Advocacy journalism

Advocacy journalism is a genre of journalism that intentionally and transparently adopts a non-objective viewpoint, usually for some social or political purpose. Because it is intended to be factual, it is distinguished from propaganda. It is also distinct from instances of media bias and failures of objectivity in media outlets, since the bias is intended.

Some advocacy journalists reject that the traditional ideal of objectivity is possible in practice, either generally, or due to the presence of corporate sponsors in advertising. Some feel that the public interest is better served by a diversity of media outlets with a variety of transparent points of view, or that advocacy journalism serves a similar role to muckrakers or whistleblowers.

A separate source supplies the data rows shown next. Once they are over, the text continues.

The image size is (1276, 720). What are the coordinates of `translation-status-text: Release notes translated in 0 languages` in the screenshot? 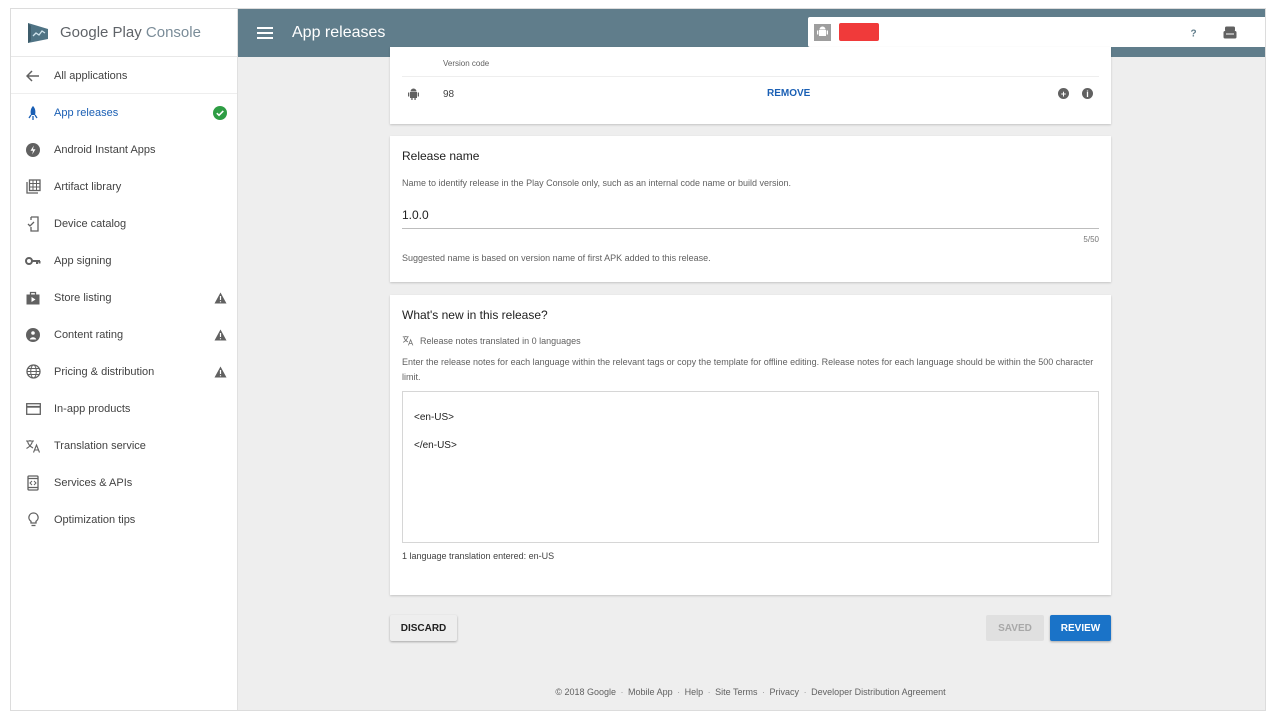 It's located at (500, 340).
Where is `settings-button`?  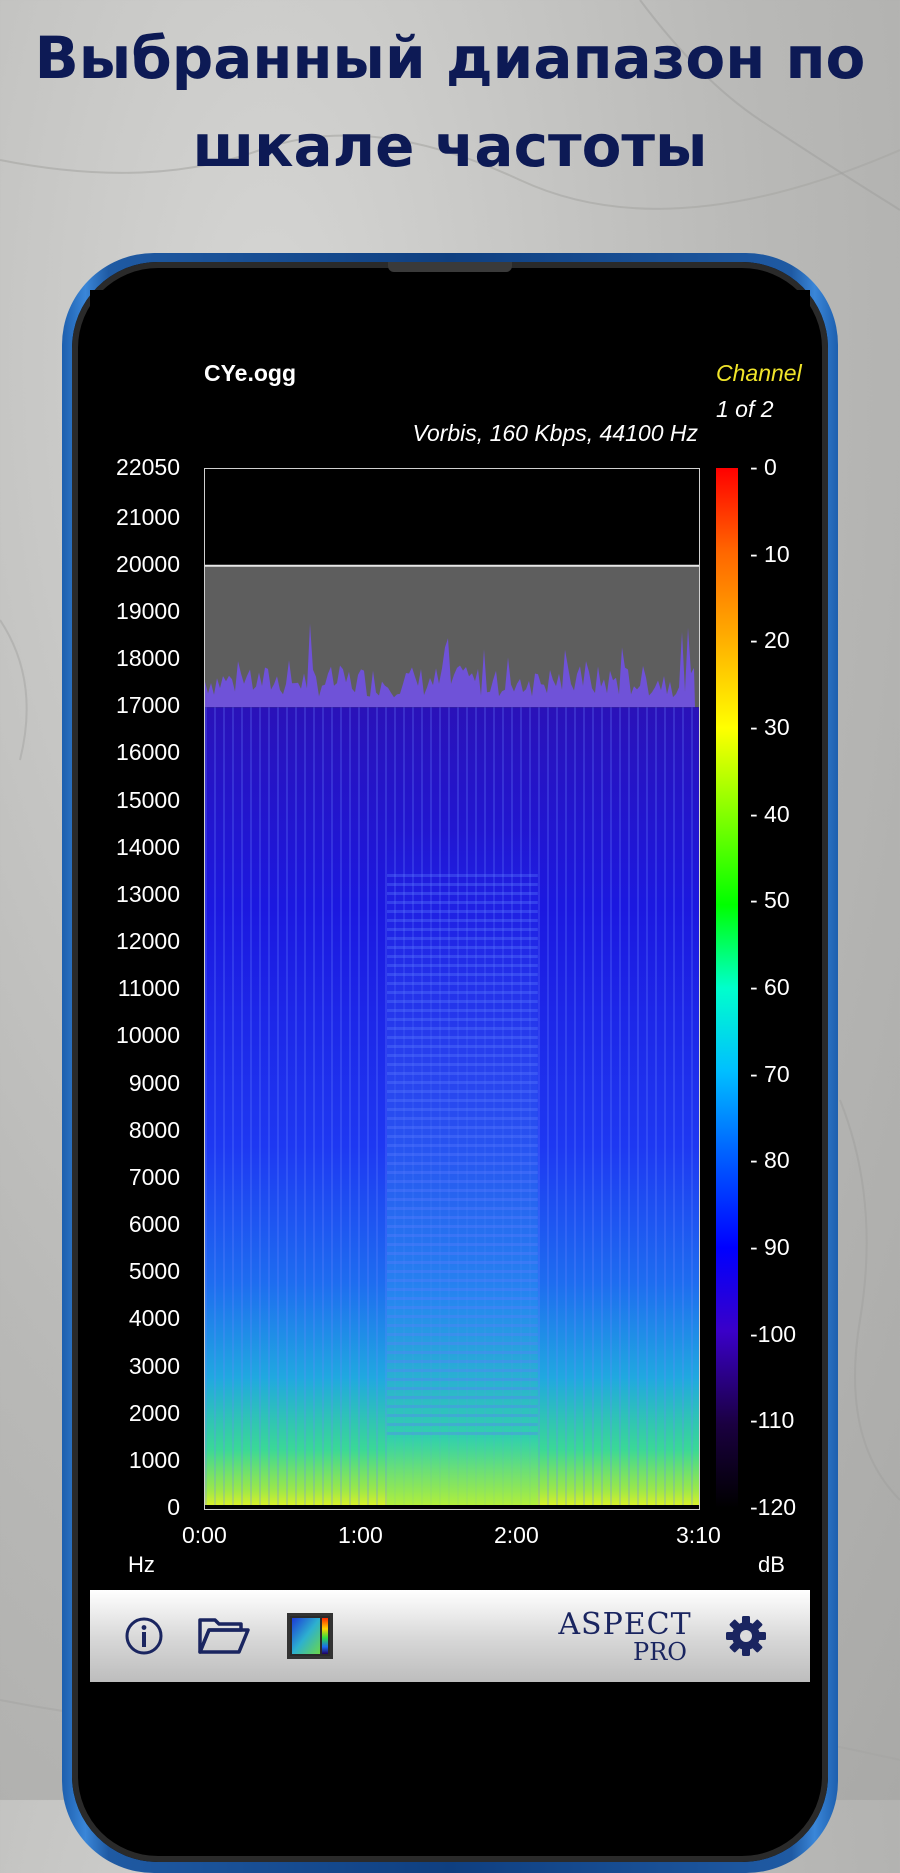
settings-button is located at coordinates (746, 1636).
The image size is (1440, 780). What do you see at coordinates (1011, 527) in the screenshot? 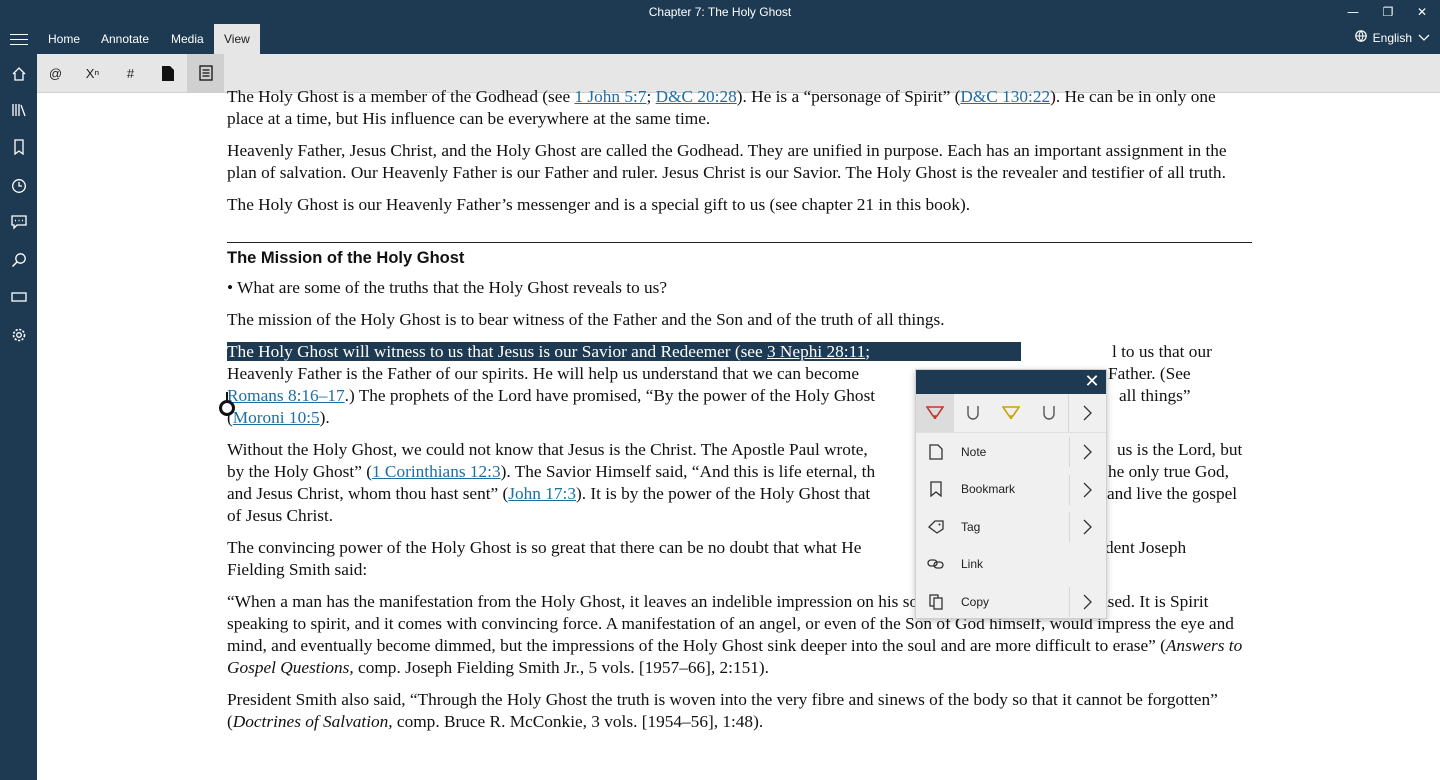
I see `menu-item-tag: Tag` at bounding box center [1011, 527].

Perspectives from advocacy journalists

One writer for the " alternative" journalism collaborative, the Independent Media Center, writes the following in a call to action:

Classic tenets of journalism call for objectivity and neutrality. These are antiquated principles no longer universally observed.... We must absolutely not feel bound by them. If we are ever to create meaningful change, advocacy journalism will be the single most crucial element to enable the necessary organizing. It is therefore very important that we learn how to be successful advocacy journalists. For many, this will require a different way of identifying and pursuing goals. [1]

In an April 2000 address to the Canadian Association of Journalists, Sue Careless gave the following commentary and advice to advocacy journalists, which seeks to establish a common view of what journalistic standards the genre should follow. [2]

  • Acknowledge your perspective up front.
  • Be truthful, accurate, and credible. Don't spread propaganda, don't take quotes or facts out of context, "don't fabricate or falsify", and "don't judge or suppress vital facts or present half-truths"
  • Don't give your opponents equal time, but don't ignore them, either.
  • Explore arguments that challenge your perspective, and report embarrassing facts that support the opposition. Ask critical questions of people who agree with you.
  • Avoid slogans, ranting, and polemics. Instead, "articulate complex issues clearly and carefully."
  • Be fair and thorough.
  • Make use of neutral sources to establish facts.

Sue Careless also criticized the mainstream media for unbalanced and politically biased coverage, for economic conflicts of interest, and for neglecting certain public causes. She said that alternative publications have advantages in independence, focus, and access, which make them more effective public-interest advocates than the mainstream media.